»»

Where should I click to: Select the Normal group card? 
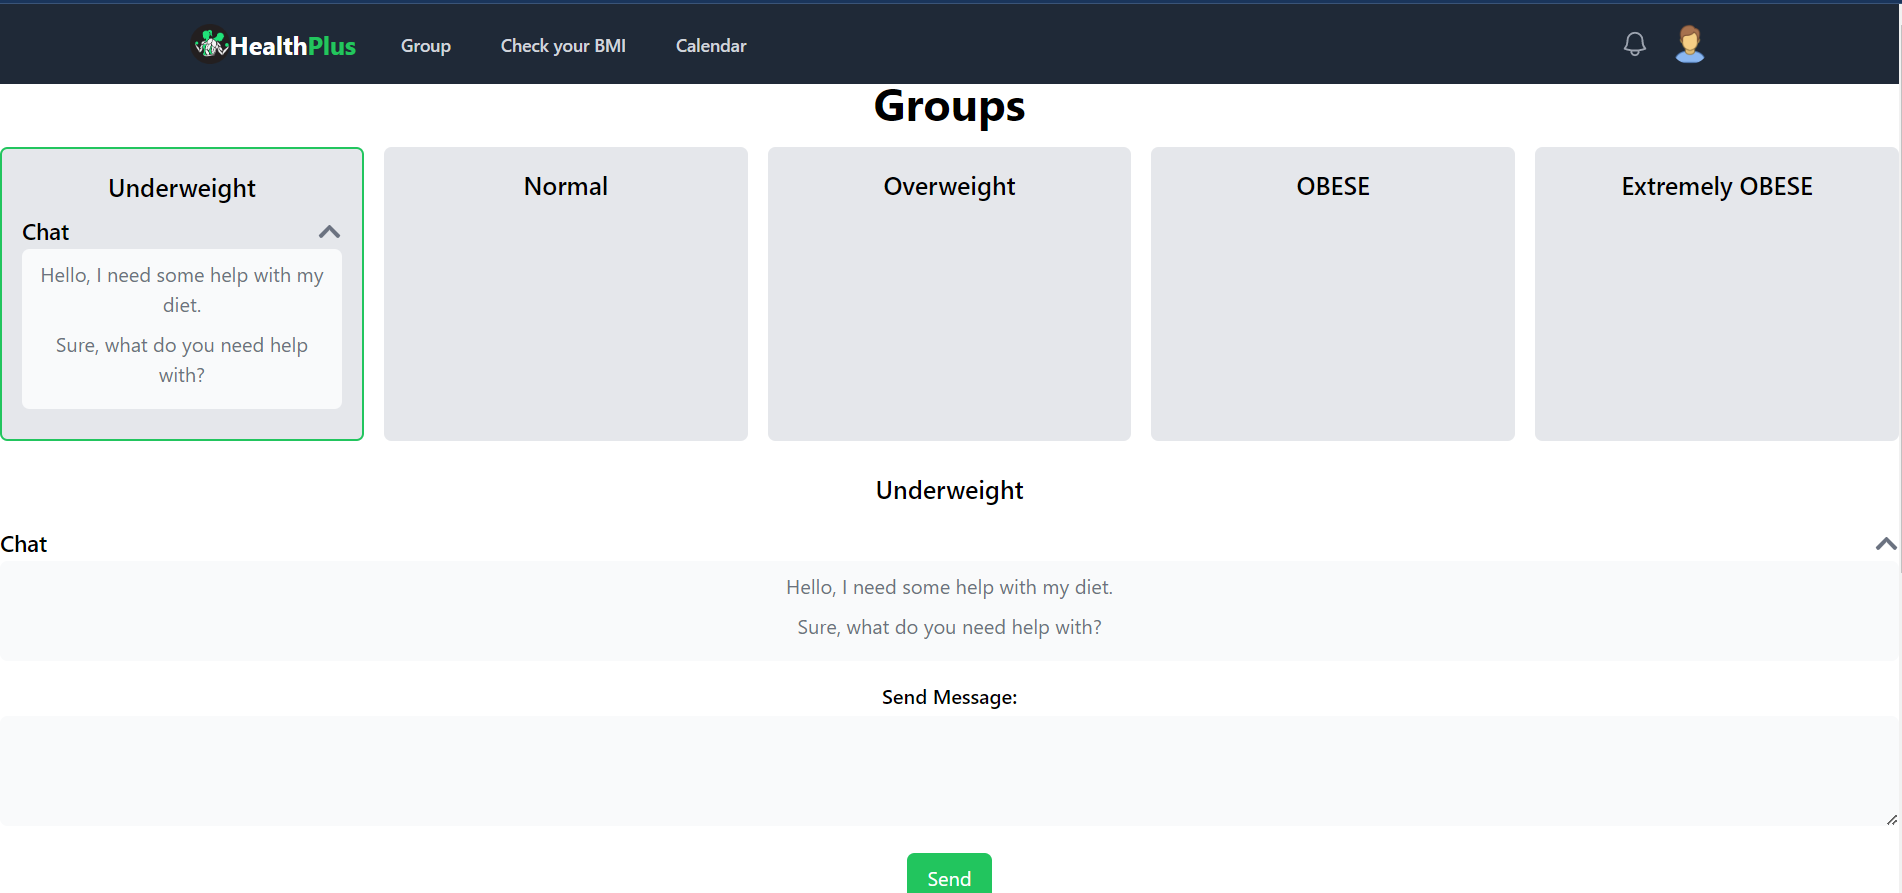tap(566, 294)
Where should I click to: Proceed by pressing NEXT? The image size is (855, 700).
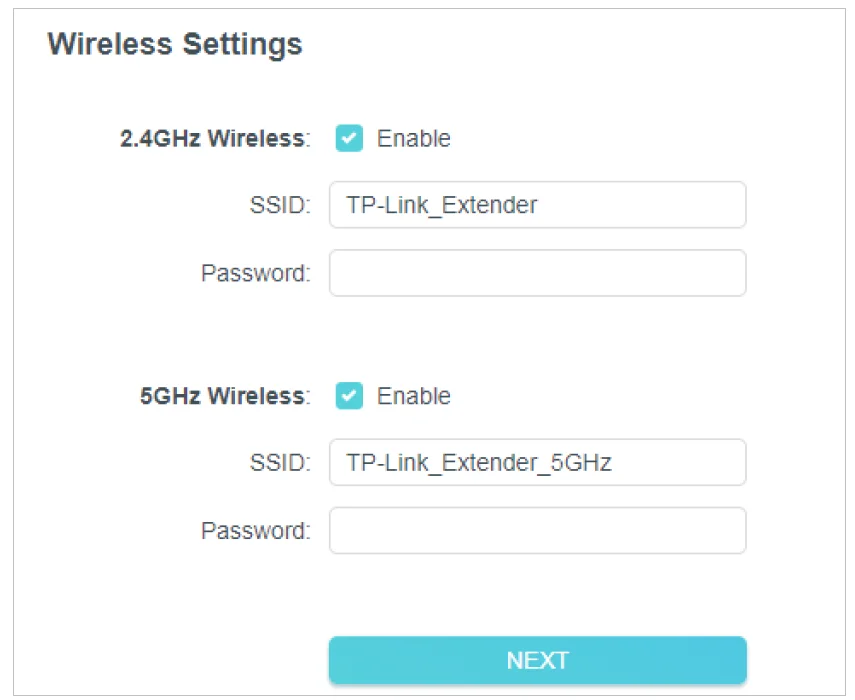tap(537, 660)
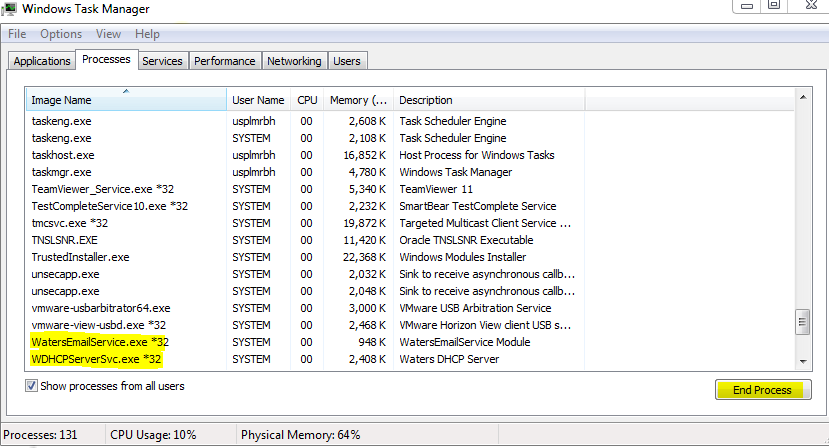Click the scrollbar down arrow in process list
This screenshot has height=448, width=829.
pyautogui.click(x=801, y=360)
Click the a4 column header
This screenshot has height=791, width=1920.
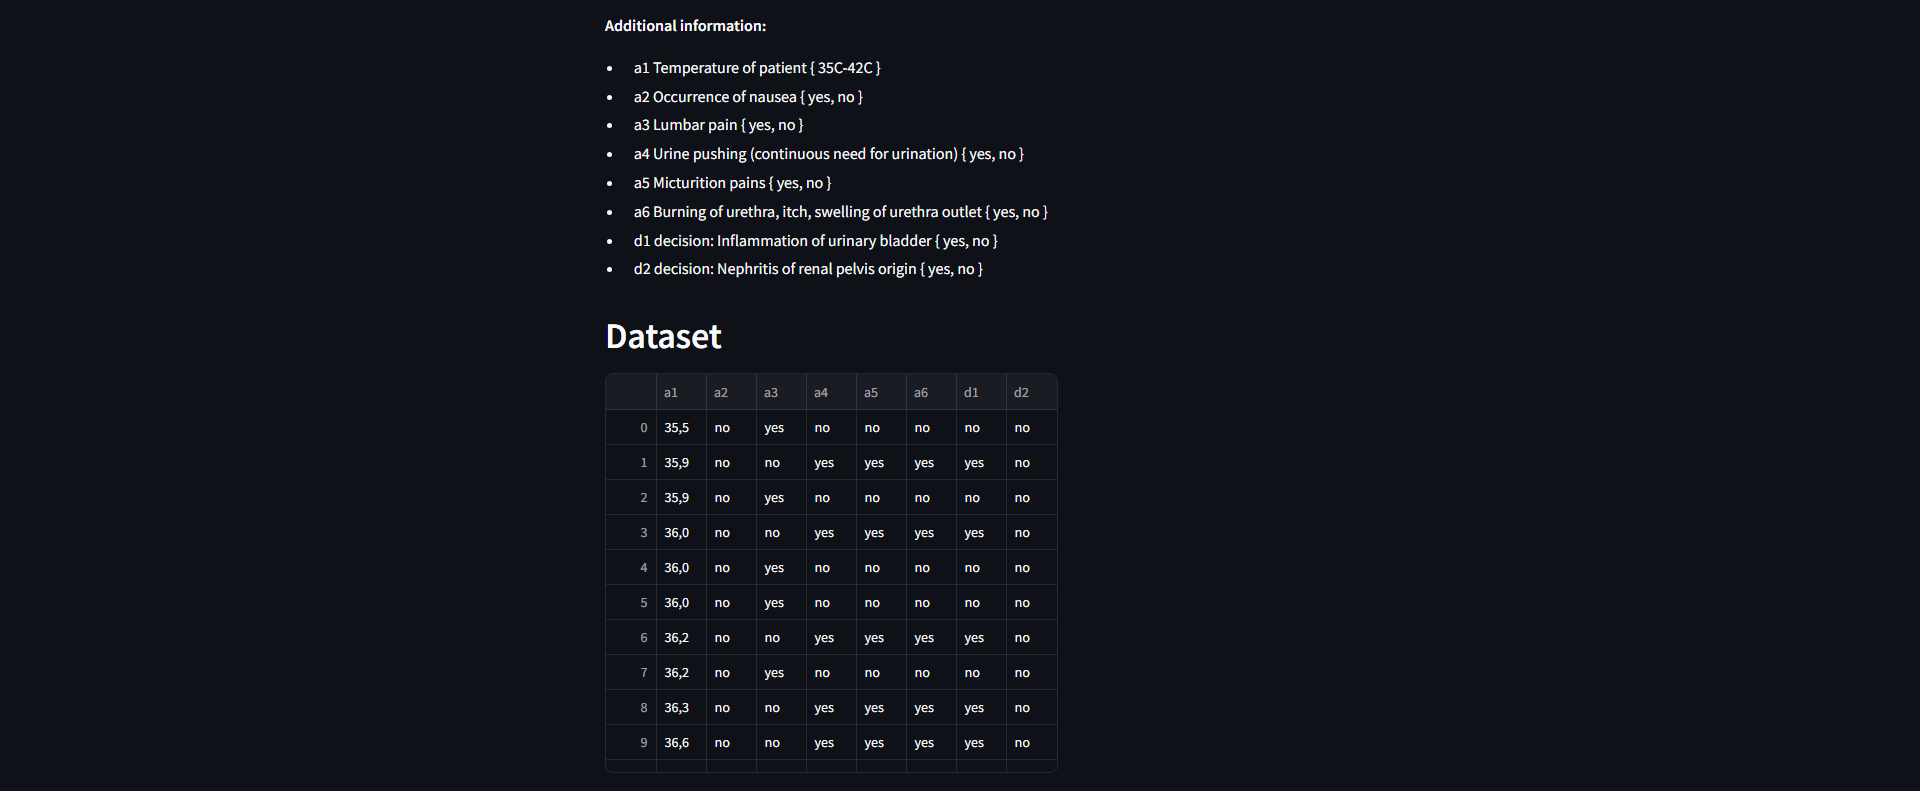pyautogui.click(x=831, y=392)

««

# EXERCISE OBJECTIVE
What is needed here is an exact copy of the lines from the line containing "Click the a4 column header" through the end of the records, with every picture left out.

# SOLUTION FOR THIS PROBLEM
Click the a4 column header
This screenshot has height=791, width=1920.
pyautogui.click(x=831, y=392)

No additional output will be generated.